Since the state Legislature changed the way gravel road speed limits are set in 2006, all gravel road speed limits were determined based on the number of entry points (side streets, driveways, alleys, etc.) within a half mile stretch of road. According to the law, any road segment with less than 30 entry points per half mile was required to be unposted 55 miles per hour.
Because most gravel roads have less than 30 entry points per half mile, most were changed to unposted 55 miles per hour after 2006. The new law allows township supervisors or village managers to request the road commission change those segments to a posted 45 miles per hour speed limit.
“In accordance with the new law, if a township supervisor or village manager asks us to lower the speed limit on an unposted gravel road to 45, we will review the situation and discuss it with the supervisor or manager. If, after the discussion, both parties still believe the change is appropriate, the process will move forward, so long as the township or village is willing to pay for the cost of installing the new speed limit signs,” explained Road Commission for Oakland County (RCOC) Managing Director Dennis Kolar.
Kolar noted the cost to make the signs and send crews to install sign posts and signs is between $1,000 and $1,400 per mile. He added, though, that in some cases, posting a lower speed limit may not be what is best or safest for a particular road.

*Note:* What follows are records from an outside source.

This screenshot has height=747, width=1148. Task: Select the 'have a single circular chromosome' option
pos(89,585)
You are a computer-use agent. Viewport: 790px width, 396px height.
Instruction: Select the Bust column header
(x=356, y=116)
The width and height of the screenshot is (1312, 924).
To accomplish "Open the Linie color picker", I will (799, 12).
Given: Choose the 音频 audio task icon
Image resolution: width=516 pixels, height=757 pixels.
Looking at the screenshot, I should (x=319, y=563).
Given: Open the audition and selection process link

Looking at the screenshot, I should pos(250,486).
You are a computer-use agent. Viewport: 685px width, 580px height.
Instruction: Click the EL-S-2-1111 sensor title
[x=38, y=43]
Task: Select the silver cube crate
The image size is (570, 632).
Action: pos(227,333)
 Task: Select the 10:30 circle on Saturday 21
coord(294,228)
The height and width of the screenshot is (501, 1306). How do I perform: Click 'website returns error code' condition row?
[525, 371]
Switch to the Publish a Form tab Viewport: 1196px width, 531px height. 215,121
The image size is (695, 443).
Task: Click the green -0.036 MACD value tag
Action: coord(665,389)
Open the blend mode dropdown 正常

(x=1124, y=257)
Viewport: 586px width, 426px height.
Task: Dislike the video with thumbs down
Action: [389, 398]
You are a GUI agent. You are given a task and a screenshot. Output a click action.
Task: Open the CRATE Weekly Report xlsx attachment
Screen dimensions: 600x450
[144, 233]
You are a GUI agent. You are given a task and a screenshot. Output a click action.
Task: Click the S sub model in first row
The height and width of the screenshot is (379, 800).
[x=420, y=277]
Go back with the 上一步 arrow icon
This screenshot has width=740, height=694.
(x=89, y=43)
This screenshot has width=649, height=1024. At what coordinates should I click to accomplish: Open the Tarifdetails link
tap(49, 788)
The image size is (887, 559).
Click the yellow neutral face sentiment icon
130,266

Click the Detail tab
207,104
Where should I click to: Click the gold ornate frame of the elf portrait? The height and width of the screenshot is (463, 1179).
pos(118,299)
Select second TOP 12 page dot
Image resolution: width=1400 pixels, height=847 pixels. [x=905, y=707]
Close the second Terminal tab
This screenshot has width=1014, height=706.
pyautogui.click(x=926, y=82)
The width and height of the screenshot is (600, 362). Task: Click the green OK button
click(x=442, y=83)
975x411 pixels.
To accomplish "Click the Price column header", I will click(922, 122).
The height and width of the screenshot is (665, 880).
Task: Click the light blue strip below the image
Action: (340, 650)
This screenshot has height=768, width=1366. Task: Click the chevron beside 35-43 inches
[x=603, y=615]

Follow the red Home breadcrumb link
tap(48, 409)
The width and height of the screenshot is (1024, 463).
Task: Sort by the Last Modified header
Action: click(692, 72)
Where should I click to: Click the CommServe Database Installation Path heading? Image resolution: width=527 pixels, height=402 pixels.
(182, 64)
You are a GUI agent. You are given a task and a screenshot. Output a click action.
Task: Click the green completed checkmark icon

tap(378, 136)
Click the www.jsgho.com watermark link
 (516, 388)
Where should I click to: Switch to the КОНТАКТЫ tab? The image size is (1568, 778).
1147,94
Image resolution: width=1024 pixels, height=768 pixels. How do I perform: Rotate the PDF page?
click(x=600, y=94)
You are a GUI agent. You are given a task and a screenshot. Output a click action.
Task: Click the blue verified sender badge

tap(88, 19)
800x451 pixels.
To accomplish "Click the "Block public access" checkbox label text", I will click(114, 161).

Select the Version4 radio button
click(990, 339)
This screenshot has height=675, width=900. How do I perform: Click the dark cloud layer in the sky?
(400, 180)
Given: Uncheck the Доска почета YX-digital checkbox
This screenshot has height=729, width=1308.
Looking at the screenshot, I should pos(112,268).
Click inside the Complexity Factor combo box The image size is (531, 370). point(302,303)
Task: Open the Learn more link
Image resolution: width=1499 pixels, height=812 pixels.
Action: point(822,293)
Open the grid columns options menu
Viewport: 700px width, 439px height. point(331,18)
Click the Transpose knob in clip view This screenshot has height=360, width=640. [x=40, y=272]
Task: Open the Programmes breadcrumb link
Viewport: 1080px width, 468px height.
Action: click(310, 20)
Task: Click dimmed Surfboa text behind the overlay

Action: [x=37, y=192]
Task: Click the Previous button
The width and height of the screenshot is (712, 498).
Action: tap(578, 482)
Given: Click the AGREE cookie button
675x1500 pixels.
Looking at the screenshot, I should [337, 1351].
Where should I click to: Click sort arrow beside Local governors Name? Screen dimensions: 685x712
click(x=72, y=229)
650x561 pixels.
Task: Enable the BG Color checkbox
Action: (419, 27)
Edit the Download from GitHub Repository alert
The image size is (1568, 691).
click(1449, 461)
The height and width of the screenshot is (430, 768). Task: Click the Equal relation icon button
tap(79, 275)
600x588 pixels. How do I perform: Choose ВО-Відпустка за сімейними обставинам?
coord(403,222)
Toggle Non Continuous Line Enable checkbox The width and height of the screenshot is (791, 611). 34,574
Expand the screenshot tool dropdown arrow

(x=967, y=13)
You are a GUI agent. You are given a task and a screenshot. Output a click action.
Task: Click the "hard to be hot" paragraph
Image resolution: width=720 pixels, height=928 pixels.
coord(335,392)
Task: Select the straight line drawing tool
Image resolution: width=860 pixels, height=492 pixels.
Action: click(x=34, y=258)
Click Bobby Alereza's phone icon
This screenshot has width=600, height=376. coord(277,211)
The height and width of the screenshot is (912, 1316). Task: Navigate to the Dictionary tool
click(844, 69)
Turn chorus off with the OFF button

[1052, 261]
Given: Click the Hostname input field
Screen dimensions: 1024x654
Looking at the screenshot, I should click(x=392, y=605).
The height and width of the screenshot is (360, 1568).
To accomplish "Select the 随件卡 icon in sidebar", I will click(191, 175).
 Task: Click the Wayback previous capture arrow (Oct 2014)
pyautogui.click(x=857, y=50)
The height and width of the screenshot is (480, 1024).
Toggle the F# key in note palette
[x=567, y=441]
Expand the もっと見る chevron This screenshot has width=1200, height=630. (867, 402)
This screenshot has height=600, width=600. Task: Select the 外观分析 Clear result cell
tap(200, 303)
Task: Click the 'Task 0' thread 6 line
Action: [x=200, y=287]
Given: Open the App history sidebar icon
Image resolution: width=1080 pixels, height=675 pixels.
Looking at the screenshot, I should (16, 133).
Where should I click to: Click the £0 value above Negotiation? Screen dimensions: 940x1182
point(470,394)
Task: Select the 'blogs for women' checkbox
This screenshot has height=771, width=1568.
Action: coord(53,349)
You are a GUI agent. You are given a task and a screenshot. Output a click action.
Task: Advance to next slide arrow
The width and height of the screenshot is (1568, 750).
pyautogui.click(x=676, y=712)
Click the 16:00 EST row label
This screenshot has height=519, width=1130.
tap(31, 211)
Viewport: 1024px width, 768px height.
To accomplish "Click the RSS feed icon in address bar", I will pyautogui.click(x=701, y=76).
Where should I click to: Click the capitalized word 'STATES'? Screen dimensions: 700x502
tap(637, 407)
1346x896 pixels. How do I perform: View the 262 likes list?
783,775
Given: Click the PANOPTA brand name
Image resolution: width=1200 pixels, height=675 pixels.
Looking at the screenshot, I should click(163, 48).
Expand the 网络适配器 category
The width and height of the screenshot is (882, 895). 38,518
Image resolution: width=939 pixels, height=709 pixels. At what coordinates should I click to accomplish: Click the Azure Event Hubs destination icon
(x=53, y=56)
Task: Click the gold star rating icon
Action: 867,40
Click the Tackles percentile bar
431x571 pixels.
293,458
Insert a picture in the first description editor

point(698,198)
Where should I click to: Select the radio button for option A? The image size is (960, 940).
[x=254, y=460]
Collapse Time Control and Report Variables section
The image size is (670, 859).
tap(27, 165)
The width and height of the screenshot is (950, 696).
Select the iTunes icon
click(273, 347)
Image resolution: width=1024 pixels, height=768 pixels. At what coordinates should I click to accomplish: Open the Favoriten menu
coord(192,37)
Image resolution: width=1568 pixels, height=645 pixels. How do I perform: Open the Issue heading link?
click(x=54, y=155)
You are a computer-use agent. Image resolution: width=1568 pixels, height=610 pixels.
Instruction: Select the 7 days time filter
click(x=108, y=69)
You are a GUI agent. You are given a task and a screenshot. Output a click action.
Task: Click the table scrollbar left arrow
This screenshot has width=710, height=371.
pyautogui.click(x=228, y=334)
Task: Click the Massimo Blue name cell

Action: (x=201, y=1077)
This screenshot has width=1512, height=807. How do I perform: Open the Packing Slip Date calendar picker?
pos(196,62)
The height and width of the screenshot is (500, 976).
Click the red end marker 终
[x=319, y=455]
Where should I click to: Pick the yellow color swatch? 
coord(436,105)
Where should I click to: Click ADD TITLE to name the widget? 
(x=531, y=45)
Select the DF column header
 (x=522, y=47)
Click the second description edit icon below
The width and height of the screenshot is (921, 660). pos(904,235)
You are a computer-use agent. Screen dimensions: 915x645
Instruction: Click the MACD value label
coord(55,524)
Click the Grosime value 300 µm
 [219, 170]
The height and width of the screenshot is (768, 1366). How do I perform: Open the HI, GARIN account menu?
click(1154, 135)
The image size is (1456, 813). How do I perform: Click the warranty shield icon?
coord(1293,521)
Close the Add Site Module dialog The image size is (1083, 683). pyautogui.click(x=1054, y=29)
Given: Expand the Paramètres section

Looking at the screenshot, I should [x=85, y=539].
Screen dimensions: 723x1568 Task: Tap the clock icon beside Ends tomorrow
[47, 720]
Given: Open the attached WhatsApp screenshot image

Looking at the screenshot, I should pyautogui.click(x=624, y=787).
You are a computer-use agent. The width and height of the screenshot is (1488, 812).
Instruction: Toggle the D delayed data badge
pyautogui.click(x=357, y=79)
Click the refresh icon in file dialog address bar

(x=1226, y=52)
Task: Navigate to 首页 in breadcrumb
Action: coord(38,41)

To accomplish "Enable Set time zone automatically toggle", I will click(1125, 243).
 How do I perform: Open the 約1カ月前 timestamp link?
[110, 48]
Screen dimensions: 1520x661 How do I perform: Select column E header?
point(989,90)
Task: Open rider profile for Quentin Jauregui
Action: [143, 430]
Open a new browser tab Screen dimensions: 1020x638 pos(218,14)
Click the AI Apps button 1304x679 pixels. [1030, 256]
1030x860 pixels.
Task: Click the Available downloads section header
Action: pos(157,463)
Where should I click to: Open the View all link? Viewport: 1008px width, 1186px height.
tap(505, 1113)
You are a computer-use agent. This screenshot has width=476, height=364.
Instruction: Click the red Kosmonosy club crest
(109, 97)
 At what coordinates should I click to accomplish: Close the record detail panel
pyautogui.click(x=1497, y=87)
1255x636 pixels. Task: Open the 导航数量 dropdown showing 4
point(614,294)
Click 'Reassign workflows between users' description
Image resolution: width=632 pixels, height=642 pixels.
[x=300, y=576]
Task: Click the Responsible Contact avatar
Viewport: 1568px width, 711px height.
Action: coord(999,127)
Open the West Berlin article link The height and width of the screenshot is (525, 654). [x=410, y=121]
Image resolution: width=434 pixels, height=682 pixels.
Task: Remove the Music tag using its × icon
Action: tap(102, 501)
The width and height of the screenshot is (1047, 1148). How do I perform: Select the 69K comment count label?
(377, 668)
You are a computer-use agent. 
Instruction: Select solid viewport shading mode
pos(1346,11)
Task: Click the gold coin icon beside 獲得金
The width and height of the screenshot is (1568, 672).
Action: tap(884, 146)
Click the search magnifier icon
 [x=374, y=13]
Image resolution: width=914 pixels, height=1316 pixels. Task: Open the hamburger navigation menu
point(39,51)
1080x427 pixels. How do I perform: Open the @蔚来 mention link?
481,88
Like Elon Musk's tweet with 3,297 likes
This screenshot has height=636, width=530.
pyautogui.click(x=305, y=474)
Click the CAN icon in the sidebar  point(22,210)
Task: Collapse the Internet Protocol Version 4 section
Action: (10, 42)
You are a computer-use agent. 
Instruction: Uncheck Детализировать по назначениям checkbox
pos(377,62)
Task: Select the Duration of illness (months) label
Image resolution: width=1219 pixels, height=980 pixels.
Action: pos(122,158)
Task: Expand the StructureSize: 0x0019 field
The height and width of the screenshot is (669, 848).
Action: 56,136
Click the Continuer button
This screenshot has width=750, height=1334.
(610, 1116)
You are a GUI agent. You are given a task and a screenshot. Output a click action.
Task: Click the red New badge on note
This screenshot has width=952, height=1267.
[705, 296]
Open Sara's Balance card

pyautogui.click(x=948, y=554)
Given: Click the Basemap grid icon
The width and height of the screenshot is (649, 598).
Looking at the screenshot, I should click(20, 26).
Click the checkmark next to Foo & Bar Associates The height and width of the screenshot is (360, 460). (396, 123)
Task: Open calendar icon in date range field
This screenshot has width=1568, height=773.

The new law also allows communities to request speed limits lower than 45 miles per hour on gravel roads, but requires that the Michigan State Police conduct speed studies in those cases, and allows lower speeds only when justified by the studies. The law further stipulates that those studies must be conducted between three and 14 days after the road is graded and chloride applied (chloride is used to control dust on gravel roads).
The law requires that when a speed study is done, the new speed limit must be set to the nearest multiple of 5 miles per hour to the speed at which 85 percent of vehicles are traveling (the “85th percentile”). Kolar noted that, because the Michigan State Police have limited staff available to conduct speed studies, it may take a “significant period of time” for a speed study to be completed.
Kolar added that, depending on the number of requests for 45 miles per hour gravel road speed limits RCOC receives, it could take the Road Commission quite a while to post all the signs as well. “Installation of critical safety signs and repairs of existing signs are given priority by our sign crews,” the managing director explained.
Kolar has sent a letter to all township supervisors and village managers in the county explaining the new law and the process for requesting a 45 miles per hour speed limit on a gravel road.